#### Information provided ####

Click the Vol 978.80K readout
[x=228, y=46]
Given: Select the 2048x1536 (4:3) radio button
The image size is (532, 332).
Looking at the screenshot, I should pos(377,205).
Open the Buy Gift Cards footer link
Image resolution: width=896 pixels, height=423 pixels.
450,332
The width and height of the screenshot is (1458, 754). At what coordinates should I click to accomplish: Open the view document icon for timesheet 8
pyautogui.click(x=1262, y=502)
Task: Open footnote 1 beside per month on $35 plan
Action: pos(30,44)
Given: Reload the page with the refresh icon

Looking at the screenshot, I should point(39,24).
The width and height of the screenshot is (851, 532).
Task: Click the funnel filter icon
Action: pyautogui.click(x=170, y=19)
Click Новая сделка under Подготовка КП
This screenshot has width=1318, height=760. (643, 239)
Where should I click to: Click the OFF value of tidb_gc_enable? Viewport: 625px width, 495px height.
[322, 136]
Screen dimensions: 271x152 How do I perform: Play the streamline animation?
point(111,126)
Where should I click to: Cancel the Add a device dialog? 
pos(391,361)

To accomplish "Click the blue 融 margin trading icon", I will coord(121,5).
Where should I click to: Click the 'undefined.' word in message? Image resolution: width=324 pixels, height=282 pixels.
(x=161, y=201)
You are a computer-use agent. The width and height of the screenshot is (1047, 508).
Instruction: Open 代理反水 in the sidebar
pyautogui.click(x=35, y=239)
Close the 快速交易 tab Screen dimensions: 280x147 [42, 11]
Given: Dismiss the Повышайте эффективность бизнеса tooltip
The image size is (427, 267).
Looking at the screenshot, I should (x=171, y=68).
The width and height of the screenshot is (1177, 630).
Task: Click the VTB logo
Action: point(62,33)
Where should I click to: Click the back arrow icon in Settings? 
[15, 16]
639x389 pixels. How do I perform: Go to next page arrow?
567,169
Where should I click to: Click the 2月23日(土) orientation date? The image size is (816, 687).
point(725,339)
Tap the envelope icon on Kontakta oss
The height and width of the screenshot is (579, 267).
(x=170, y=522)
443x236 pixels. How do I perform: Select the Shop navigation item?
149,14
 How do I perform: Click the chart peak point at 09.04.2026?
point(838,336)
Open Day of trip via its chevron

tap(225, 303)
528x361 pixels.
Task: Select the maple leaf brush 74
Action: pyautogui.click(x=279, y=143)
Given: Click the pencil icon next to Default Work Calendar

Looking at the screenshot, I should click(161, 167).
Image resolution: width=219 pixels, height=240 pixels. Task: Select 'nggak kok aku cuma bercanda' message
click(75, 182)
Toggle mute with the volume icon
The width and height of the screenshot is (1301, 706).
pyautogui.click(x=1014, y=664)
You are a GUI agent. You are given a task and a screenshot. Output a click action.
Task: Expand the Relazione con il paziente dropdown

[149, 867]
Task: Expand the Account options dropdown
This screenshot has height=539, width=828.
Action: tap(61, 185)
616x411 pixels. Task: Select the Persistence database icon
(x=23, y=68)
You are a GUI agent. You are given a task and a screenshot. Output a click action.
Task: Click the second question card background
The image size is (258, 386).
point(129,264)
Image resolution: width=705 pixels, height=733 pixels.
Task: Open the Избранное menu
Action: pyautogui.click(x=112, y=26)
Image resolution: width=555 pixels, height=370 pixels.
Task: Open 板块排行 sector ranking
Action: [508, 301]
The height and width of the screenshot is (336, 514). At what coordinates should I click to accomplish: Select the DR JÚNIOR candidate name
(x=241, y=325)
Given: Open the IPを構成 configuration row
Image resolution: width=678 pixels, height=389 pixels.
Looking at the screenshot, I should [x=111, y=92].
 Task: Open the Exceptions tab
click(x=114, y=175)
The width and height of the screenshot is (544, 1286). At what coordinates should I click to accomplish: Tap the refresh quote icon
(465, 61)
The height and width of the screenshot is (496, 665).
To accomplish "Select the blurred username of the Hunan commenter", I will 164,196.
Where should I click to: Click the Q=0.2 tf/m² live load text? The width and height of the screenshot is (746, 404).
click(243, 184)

####

What you are asked to do:
For this exercise, reproduce exactly each line from the one containing "Image resolution: width=219" through the last line of the data, and no others.

Written response:
Image resolution: width=219 pixels, height=240 pixels. Task: Select 'nggak kok aku cuma bercanda' message
click(75, 182)
Toggle mute with the volume icon
The width and height of the screenshot is (1301, 706).
pyautogui.click(x=1014, y=664)
You are a GUI agent. You are given a task and a screenshot. Output a click action.
Task: Expand the Relazione con il paziente dropdown

[149, 867]
Task: Expand the Account options dropdown
This screenshot has height=539, width=828.
Action: tap(61, 185)
616x411 pixels. Task: Select the Persistence database icon
(x=23, y=68)
You are a GUI agent. You are given a task and a screenshot. Output a click action.
Task: Click the second question card background
The image size is (258, 386).
point(129,264)
Image resolution: width=705 pixels, height=733 pixels.
Task: Open the Избранное menu
Action: pyautogui.click(x=112, y=26)
Image resolution: width=555 pixels, height=370 pixels.
Task: Open 板块排行 sector ranking
Action: [508, 301]
The height and width of the screenshot is (336, 514). At what coordinates should I click to accomplish: Select the DR JÚNIOR candidate name
(x=241, y=325)
Given: Open the IPを構成 configuration row
Image resolution: width=678 pixels, height=389 pixels.
Looking at the screenshot, I should [x=111, y=92].
 Task: Open the Exceptions tab
click(x=114, y=175)
The width and height of the screenshot is (544, 1286). At what coordinates should I click to accomplish: Tap the refresh quote icon
(465, 61)
The height and width of the screenshot is (496, 665).
To accomplish "Select the blurred username of the Hunan commenter", I will 164,196.
Where should I click to: Click the Q=0.2 tf/m² live load text? The width and height of the screenshot is (746, 404).
click(243, 184)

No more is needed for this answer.